Vivons notre carême avec le Pape François en méditant sur la pauvreté (6)

La misère matérielle




Murillo , 1617-1682, Le jeune mendiant, vers 1650, Louvre

Pour représenter ce « jeune pouilleux » en guenilles se débarrassant de ses puces, Murillo a été inspiré par la misère régnant dans les rues de Séville au siècle d’or. Les forts contrastes d’ombre et de lumière permettent d’insister sur les détails sordides. L’enfant reçoit la lumière de la fenêtre, le reste du tableau est reléguée dans une zone d’ombre, lumière et pénombre s’équilibrent. Tout l’œuvre est construit sur une diagonale descendante qui renforce l’idée de chute et de misère et ceci fait de ce tableau un appel à la miséricorde. L’enfant ne fait pas la mendicité (le geste de sa main tente de tuer les puces qui ont provoqué les rougeurs de son torse).Ses pieds sales, tout comme les quelques crevettes restes son repas, appellent la miséricorde comme le demande le Concile de Trente.



 

Voir le visage du Christ dans le pauvre

 

La misère matérielle est celle qui est appelée communément pauvreté et qui frappe tous ceux qui vivent dans une situation contraire à la dignité de la personne humaine : ceux qui sont privés des droits fondamentaux et des biens de première nécessité comme la nourriture, l’eau et les conditions d’hygiène, le travail, la possibilité de se développer et de croître culturellement. Face à cette misère, l’Église offre son service, sa diakonia, pour répondre aux besoins et soigner ces plaies qui enlaidissent le visage de l’humanité. Nous voyons dans les pauvres et les laissés-pour-compte le visage du Christ ; en aimant et en aidant les pauvres nous aimons et nous servons le Christ. Notre engagement nous pousse aussi à faire en sorte que, dans le monde, cessent les atteintes à la dignité humaine, les discriminations et les abus qui sont si souvent à l’origine de la misère. Lorsque le pouvoir, le luxe et l’argent deviennent des idoles, ils prennent le pas sur l’exigence d’une distribution équitable des richesses. C’est pourquoi il est nécessaire que les consciences se convertissent à la justice, à l’égalité, à la sobriété et au partage.

Misère morale

La misère morale n’est pas moins préoccupante. Elle consiste à se rendre esclave du vice et du péché. Combien de familles sont dans l’angoisse parce que quelques-uns de leurs membres – souvent des jeunes – sont dépendants de l’alcool, de la drogue, du jeu, de la pornographie ! Combien de personnes ont perdu le sens de la vie, sont sans perspective pour l’avenir et ont perdu toute espérance ! Et combien de personnes sont obligées de vivre dans cette misère à cause de conditions sociales injustes, du manque de travail qui les prive de la dignité de ramener le pain à la maison, de l’absence d’égalité dans les droits à l’éducation et à la santé. Dans ces cas, la misère morale peut bien s’appeler début de suicide. Cette forme de misère qui est aussi cause de ruine économique, se rattache toujours à la misère spirituelle qui nous frappe, lorsque nous nous éloignons de Dieu et refusons son amour. Si nous estimons ne pas avoir besoin de Dieu, qui nous tend la main à travers le Christ, car nous pensons nous suffire à nous-mêmes, nous nous engageons sur la voie de l’échec. Seul Dieu nous sauve et nous libère vraiment. »

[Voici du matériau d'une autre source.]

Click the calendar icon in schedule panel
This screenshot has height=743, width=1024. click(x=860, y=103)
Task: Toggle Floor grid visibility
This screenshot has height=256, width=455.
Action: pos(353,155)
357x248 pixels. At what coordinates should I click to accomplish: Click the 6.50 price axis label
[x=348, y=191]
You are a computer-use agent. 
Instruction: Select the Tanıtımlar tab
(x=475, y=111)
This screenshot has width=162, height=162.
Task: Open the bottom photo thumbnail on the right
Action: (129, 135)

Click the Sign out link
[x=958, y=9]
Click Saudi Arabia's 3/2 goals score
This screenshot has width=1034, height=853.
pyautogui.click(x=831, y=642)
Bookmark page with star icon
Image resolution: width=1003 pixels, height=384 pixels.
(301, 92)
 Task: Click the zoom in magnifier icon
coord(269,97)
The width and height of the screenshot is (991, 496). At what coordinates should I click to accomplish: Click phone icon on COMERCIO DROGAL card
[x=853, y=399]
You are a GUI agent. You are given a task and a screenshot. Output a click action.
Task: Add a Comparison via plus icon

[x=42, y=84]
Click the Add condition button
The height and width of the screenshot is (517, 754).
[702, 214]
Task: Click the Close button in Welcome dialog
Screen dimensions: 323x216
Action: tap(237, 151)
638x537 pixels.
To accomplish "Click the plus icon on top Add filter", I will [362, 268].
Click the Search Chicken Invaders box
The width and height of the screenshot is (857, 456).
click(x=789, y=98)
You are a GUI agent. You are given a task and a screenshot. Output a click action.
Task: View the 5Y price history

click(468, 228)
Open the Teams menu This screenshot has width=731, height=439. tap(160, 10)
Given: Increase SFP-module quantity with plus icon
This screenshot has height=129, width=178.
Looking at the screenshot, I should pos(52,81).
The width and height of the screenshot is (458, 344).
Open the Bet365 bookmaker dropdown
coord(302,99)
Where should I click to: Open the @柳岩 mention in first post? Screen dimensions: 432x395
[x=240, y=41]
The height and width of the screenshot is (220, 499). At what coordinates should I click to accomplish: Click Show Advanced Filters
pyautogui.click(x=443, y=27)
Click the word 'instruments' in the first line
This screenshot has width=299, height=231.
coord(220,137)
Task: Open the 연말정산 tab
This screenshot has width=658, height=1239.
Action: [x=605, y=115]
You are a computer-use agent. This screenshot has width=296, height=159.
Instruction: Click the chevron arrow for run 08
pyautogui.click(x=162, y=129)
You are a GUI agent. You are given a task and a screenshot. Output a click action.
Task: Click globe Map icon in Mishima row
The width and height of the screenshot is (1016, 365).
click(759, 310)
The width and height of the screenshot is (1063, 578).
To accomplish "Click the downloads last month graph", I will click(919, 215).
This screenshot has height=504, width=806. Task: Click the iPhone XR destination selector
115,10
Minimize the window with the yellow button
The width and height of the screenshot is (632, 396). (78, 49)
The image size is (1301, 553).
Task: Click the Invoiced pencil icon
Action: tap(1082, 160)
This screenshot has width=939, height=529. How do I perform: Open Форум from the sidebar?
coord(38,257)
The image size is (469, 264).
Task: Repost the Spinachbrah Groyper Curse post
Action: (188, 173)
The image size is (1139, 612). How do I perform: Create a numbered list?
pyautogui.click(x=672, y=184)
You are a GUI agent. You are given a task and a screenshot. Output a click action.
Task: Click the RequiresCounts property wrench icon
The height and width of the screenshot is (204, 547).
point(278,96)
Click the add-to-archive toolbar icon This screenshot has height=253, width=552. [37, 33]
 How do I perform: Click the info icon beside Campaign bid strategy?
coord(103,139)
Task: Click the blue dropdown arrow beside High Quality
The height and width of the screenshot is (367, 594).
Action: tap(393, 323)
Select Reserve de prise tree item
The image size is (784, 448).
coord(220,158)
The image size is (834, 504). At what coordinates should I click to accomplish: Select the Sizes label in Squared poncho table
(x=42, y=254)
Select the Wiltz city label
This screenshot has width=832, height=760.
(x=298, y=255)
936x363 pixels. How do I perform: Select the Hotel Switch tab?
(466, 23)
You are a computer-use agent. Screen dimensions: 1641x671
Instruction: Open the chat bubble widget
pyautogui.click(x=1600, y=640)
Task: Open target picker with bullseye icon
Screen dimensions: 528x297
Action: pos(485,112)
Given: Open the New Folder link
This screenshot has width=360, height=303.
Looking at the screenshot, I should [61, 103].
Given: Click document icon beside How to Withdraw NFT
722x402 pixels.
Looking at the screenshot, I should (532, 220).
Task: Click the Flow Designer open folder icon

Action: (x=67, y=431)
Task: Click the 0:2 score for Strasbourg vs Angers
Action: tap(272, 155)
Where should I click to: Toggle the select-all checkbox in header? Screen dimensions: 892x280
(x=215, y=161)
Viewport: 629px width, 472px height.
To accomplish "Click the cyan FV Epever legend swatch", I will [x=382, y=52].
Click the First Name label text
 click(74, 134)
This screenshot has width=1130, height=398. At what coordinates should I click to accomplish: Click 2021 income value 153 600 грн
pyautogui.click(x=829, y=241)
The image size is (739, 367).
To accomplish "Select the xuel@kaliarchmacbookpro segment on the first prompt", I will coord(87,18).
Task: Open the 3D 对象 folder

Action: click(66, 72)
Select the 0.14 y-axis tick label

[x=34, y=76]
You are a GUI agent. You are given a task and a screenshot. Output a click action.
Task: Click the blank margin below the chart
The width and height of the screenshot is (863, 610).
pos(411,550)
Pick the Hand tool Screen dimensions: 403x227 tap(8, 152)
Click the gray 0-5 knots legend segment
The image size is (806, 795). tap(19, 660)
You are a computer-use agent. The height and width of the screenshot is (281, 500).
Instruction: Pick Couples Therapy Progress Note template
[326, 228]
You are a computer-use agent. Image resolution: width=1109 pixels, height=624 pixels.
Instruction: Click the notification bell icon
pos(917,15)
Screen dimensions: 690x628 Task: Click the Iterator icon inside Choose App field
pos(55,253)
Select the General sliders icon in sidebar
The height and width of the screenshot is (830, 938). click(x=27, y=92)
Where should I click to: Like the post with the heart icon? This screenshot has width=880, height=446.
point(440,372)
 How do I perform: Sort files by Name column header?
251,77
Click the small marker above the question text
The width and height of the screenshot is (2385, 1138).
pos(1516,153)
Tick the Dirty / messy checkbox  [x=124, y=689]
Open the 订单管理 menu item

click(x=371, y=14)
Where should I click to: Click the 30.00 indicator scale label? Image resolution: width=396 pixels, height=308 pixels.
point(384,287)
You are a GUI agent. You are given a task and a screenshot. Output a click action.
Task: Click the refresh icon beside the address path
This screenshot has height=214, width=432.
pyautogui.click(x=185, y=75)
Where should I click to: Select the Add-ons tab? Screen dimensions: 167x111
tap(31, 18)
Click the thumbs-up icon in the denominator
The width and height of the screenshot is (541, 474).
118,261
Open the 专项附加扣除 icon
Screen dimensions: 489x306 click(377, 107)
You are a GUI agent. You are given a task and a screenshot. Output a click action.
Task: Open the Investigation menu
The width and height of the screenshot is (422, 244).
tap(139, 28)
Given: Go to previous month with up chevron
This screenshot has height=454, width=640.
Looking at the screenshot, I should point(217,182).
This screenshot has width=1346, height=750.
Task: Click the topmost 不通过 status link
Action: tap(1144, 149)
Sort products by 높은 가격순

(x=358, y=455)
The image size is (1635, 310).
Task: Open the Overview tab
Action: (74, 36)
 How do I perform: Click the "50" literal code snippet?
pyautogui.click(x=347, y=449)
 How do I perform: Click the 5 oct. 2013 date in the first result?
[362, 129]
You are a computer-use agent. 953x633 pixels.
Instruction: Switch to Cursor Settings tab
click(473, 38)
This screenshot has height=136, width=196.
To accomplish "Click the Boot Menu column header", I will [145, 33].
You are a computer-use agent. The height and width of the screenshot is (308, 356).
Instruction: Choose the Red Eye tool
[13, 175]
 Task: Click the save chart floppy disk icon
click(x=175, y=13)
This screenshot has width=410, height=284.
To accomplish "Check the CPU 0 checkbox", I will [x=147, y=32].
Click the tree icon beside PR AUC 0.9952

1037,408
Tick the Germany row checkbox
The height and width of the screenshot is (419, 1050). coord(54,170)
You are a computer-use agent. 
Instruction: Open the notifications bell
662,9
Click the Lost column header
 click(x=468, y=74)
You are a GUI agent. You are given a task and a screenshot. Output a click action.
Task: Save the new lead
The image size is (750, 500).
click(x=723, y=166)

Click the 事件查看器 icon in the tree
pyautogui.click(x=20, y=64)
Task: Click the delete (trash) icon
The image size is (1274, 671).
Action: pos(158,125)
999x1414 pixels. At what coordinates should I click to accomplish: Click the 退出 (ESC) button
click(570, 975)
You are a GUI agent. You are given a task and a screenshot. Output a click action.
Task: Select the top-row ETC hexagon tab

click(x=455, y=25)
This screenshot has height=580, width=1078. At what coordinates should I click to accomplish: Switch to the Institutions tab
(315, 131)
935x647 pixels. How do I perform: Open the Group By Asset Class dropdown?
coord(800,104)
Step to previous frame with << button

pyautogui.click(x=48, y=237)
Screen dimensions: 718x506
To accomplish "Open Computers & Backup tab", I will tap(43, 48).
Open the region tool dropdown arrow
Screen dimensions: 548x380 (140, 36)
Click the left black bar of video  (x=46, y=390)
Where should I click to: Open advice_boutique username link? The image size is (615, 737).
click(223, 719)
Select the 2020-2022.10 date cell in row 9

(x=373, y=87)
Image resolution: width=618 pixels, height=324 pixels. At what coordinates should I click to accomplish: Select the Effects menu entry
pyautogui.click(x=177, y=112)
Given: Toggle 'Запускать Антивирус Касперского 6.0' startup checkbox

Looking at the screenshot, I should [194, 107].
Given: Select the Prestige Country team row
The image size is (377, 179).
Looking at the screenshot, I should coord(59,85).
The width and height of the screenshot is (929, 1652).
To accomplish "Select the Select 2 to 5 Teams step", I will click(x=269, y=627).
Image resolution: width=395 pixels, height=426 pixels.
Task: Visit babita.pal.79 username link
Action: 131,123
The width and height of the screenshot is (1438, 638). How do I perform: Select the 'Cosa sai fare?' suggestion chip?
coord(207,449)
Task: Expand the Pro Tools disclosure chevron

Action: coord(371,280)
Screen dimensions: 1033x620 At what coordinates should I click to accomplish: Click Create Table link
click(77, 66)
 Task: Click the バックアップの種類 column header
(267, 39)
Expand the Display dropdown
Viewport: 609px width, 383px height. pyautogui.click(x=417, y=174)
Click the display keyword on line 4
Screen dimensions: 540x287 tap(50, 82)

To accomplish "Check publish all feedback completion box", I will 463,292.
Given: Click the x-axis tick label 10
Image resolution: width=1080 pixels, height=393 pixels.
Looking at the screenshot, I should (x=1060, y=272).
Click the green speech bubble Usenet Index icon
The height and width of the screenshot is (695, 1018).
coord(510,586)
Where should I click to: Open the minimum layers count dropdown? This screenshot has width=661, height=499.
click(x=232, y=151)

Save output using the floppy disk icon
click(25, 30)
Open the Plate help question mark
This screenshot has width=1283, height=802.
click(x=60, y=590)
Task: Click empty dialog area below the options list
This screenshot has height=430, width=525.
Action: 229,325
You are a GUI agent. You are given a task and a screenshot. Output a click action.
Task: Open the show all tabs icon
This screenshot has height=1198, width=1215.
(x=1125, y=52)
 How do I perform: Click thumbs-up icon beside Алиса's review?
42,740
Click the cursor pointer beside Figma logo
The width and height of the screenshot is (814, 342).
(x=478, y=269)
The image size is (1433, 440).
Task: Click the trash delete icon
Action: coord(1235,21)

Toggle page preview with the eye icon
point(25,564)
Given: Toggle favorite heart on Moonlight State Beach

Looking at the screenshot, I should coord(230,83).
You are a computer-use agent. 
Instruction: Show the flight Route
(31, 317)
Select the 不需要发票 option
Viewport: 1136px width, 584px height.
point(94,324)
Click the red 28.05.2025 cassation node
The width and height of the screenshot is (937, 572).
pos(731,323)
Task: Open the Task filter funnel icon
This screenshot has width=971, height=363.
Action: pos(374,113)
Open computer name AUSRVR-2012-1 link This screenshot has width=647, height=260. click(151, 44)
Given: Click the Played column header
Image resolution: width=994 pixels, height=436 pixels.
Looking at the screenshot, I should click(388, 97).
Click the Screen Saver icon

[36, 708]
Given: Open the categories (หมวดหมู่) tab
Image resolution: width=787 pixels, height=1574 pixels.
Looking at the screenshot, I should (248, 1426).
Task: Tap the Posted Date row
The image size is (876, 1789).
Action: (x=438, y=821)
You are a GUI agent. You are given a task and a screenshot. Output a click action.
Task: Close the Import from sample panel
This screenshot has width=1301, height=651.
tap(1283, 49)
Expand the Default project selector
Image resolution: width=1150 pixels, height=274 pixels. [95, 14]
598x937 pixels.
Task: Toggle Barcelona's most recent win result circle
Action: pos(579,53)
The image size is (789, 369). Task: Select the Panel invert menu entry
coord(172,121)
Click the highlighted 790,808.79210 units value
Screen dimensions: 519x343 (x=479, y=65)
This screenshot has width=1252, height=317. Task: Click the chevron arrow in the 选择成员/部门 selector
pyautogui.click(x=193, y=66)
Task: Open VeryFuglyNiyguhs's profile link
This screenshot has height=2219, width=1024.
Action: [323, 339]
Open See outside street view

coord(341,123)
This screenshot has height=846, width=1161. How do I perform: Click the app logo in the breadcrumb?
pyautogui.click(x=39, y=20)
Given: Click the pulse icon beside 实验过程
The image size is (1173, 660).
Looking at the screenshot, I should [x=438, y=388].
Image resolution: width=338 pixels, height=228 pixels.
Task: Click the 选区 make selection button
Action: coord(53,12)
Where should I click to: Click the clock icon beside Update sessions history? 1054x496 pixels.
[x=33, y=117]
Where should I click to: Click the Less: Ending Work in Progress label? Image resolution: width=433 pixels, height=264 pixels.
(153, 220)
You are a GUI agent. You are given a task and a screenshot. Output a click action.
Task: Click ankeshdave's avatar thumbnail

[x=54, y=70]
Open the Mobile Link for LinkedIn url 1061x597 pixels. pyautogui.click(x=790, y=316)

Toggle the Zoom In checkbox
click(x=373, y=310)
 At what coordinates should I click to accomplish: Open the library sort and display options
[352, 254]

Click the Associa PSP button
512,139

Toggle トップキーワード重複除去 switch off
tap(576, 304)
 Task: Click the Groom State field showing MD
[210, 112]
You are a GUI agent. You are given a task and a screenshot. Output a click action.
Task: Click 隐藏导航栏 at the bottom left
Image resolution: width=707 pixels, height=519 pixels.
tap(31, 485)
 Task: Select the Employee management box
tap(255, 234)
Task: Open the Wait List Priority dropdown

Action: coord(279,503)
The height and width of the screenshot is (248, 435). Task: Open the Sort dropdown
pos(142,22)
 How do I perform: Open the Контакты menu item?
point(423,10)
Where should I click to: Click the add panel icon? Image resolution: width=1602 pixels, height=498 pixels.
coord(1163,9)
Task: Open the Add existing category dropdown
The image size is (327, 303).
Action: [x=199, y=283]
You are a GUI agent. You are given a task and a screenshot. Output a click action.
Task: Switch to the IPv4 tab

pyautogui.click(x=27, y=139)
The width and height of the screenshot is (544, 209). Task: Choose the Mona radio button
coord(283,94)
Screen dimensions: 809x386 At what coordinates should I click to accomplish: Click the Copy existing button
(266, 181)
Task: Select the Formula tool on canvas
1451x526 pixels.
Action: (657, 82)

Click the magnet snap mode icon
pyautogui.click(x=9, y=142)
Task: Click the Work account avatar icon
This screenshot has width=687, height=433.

Message du Pape François pour le carême 2014

Le texte biblique

Alors le Roi dira à ceux qui seront à sa droite : “Venez, les bénis de mon Père, recevez en héritage le Royaume préparé pour vous depuis la fondation du monde.

 Car j’avais faim, et vous m’avez donné à manger ; j’avais soif, et vous m’avez donné à boire ; j’étais un étranger, et vous m’avez accueilli ;

j’étais nu, et vous m’avez habillé ; j’étais malade, et vous m’avez visité ; j’étais en prison, et vous êtes venus jusqu’à moi !”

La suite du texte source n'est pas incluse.